:: WHAT NEEDS TO BE DONE ::
Copy the listing below, replacing every "Where should I click to" with "Where do I click to" and keeping everything else the same.

:: RECORDED DATA ::
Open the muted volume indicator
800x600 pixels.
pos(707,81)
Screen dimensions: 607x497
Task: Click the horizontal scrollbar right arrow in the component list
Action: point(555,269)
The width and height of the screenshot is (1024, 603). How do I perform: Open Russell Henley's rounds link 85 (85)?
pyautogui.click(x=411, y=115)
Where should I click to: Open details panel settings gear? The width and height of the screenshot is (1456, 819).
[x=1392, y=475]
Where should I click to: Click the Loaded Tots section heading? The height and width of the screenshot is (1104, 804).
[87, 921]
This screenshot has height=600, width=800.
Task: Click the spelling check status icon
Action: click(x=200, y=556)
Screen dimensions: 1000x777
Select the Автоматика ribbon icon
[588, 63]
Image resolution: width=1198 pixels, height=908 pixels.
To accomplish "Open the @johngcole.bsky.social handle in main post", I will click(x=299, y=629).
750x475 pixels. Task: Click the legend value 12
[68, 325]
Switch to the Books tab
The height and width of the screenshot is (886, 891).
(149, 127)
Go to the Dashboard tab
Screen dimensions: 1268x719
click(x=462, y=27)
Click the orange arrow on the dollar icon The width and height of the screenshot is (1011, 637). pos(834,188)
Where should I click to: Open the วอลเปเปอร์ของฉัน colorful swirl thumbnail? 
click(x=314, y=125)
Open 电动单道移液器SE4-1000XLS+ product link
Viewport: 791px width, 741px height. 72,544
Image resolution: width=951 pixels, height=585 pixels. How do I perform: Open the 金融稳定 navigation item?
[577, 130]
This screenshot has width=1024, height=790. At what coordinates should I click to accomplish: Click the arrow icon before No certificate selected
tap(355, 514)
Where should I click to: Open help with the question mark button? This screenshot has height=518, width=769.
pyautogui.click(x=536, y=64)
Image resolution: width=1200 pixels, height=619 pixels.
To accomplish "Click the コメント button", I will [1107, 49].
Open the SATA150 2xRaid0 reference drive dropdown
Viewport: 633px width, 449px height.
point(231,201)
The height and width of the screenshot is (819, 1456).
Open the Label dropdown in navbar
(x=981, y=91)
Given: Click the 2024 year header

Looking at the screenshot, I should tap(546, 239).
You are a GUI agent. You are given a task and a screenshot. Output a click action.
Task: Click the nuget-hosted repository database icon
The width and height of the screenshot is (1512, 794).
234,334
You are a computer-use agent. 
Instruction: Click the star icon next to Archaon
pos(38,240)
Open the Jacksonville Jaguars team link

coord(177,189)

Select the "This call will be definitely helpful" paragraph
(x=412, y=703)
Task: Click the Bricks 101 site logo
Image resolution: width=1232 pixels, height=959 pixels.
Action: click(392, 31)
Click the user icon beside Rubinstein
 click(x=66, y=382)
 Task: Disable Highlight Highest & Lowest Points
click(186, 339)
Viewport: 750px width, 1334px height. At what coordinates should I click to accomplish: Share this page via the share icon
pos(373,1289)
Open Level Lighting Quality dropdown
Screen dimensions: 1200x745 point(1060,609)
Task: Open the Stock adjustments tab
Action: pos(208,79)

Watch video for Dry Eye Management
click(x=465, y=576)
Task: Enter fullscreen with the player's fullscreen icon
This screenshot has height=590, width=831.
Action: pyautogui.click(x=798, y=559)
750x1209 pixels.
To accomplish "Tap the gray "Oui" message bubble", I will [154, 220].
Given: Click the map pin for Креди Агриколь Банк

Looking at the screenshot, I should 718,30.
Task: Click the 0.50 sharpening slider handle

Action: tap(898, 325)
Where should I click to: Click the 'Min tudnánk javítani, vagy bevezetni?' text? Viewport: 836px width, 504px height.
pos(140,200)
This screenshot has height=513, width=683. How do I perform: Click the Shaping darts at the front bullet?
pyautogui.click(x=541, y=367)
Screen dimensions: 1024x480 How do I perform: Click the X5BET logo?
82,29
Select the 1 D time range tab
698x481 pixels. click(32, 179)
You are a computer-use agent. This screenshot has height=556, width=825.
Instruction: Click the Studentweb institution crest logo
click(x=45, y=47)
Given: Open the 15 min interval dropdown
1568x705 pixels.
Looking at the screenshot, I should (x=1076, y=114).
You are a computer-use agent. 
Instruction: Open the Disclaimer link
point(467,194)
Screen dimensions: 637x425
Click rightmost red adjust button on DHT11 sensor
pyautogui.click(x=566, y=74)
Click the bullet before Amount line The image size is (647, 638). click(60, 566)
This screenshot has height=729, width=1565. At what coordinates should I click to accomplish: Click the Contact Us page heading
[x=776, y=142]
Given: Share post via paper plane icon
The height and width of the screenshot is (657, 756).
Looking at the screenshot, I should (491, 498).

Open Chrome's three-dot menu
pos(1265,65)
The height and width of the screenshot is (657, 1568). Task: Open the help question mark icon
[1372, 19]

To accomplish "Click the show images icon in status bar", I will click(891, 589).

:: THE ANSWER ::
Open the muted volume indicator
800x600 pixels.
pos(707,81)
Screen dimensions: 607x497
Task: Click the horizontal scrollbar right arrow in the component list
Action: point(555,269)
The width and height of the screenshot is (1024, 603). How do I perform: Open Russell Henley's rounds link 85 (85)?
pyautogui.click(x=411, y=115)
Where do I click to: Open details panel settings gear? The width and height of the screenshot is (1456, 819).
[x=1392, y=475]
Where do I click to: Click the Loaded Tots section heading? The height and width of the screenshot is (1104, 804).
[87, 921]
This screenshot has height=600, width=800.
Task: Click the spelling check status icon
Action: click(x=200, y=556)
Screen dimensions: 1000x777
Select the Автоматика ribbon icon
[588, 63]
Image resolution: width=1198 pixels, height=908 pixels.
To accomplish "Open the @johngcole.bsky.social handle in main post", I will click(x=299, y=629).
750x475 pixels. Task: Click the legend value 12
[68, 325]
Switch to the Books tab
The height and width of the screenshot is (886, 891).
(149, 127)
Go to the Dashboard tab
Screen dimensions: 1268x719
click(x=462, y=27)
Click the orange arrow on the dollar icon The width and height of the screenshot is (1011, 637). pos(834,188)
Where do I click to: Open the วอลเปเปอร์ของฉัน colorful swirl thumbnail? 
click(x=314, y=125)
Open 电动单道移液器SE4-1000XLS+ product link
Viewport: 791px width, 741px height. 72,544
Image resolution: width=951 pixels, height=585 pixels. How do I perform: Open the 金融稳定 navigation item?
[577, 130]
This screenshot has width=1024, height=790. At what coordinates should I click to accomplish: Click the arrow icon before No certificate selected
tap(355, 514)
Where do I click to: Open help with the question mark button? This screenshot has height=518, width=769.
pyautogui.click(x=536, y=64)
Image resolution: width=1200 pixels, height=619 pixels.
To accomplish "Click the コメント button", I will [1107, 49].
Open the SATA150 2xRaid0 reference drive dropdown
Viewport: 633px width, 449px height.
point(231,201)
The height and width of the screenshot is (819, 1456).
Open the Label dropdown in navbar
(x=981, y=91)
Given: Click the 2024 year header

Looking at the screenshot, I should tap(546, 239).
You are a GUI agent. You are given a task and a screenshot. Output a click action.
Task: Click the nuget-hosted repository database icon
The width and height of the screenshot is (1512, 794).
234,334
You are a computer-use agent. 
Instruction: Click the star icon next to Archaon
pos(38,240)
Open the Jacksonville Jaguars team link

coord(177,189)

Select the "This call will be definitely helpful" paragraph
(x=412, y=703)
Task: Click the Bricks 101 site logo
Image resolution: width=1232 pixels, height=959 pixels.
Action: click(392, 31)
Click the user icon beside Rubinstein
 click(x=66, y=382)
 Task: Disable Highlight Highest & Lowest Points
click(186, 339)
Viewport: 750px width, 1334px height. At what coordinates should I click to accomplish: Share this page via the share icon
pos(373,1289)
Open Level Lighting Quality dropdown
Screen dimensions: 1200x745 point(1060,609)
Task: Open the Stock adjustments tab
Action: pos(208,79)

Watch video for Dry Eye Management
click(x=465, y=576)
Task: Enter fullscreen with the player's fullscreen icon
This screenshot has height=590, width=831.
Action: pyautogui.click(x=798, y=559)
750x1209 pixels.
To accomplish "Tap the gray "Oui" message bubble", I will [154, 220].
Given: Click the map pin for Креди Агриколь Банк

Looking at the screenshot, I should 718,30.
Task: Click the 0.50 sharpening slider handle

Action: tap(898, 325)
Where do I click to: Click the 'Min tudnánk javítani, vagy bevezetni?' text? Viewport: 836px width, 504px height.
pos(140,200)
This screenshot has height=513, width=683. How do I perform: Click the Shaping darts at the front bullet?
pyautogui.click(x=541, y=367)
Screen dimensions: 1024x480 How do I perform: Click the X5BET logo?
82,29
Select the 1 D time range tab
698x481 pixels. click(32, 179)
You are a computer-use agent. This screenshot has height=556, width=825.
Instruction: Click the Studentweb institution crest logo
click(x=45, y=47)
Given: Open the 15 min interval dropdown
1568x705 pixels.
Looking at the screenshot, I should (x=1076, y=114).
You are a computer-use agent. 
Instruction: Open the Disclaimer link
point(467,194)
Screen dimensions: 637x425
Click rightmost red adjust button on DHT11 sensor
pyautogui.click(x=566, y=74)
Click the bullet before Amount line The image size is (647, 638). click(60, 566)
This screenshot has height=729, width=1565. At what coordinates should I click to accomplish: Click the Contact Us page heading
[x=776, y=142]
Given: Share post via paper plane icon
The height and width of the screenshot is (657, 756).
Looking at the screenshot, I should (491, 498).

Open Chrome's three-dot menu
pos(1265,65)
The height and width of the screenshot is (657, 1568). Task: Open the help question mark icon
[1372, 19]

To accomplish "Click the show images icon in status bar", I will click(891, 589).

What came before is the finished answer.